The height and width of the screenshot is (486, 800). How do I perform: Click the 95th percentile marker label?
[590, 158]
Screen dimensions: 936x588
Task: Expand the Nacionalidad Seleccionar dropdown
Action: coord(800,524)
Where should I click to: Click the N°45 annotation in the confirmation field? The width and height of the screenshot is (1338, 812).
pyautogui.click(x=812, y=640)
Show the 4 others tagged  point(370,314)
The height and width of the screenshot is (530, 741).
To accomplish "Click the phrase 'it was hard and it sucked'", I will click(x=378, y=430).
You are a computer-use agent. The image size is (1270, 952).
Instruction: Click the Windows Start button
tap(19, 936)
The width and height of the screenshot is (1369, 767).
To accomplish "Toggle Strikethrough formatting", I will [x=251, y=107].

OBJECTIVE:
Turn the lines above into a JSON list of strings, one string per line, leaving out any blank lines.

EXPECTED ANSWER:
[
  "The height and width of the screenshot is (486, 800). How do I perform: Click the 95th percentile marker label?",
  "[590, 158]",
  "Screen dimensions: 936x588",
  "Task: Expand the Nacionalidad Seleccionar dropdown",
  "Action: coord(800,524)",
  "Where should I click to: Click the N°45 annotation in the confirmation field? The width and height of the screenshot is (1338, 812).",
  "pyautogui.click(x=812, y=640)",
  "Show the 4 others tagged  point(370,314)",
  "The height and width of the screenshot is (530, 741).",
  "To accomplish \"Click the phrase 'it was hard and it sucked'\", I will click(x=378, y=430).",
  "You are a computer-use agent. The image size is (1270, 952).",
  "Instruction: Click the Windows Start button",
  "tap(19, 936)",
  "The width and height of the screenshot is (1369, 767).",
  "To accomplish \"Toggle Strikethrough formatting\", I will [x=251, y=107]."
]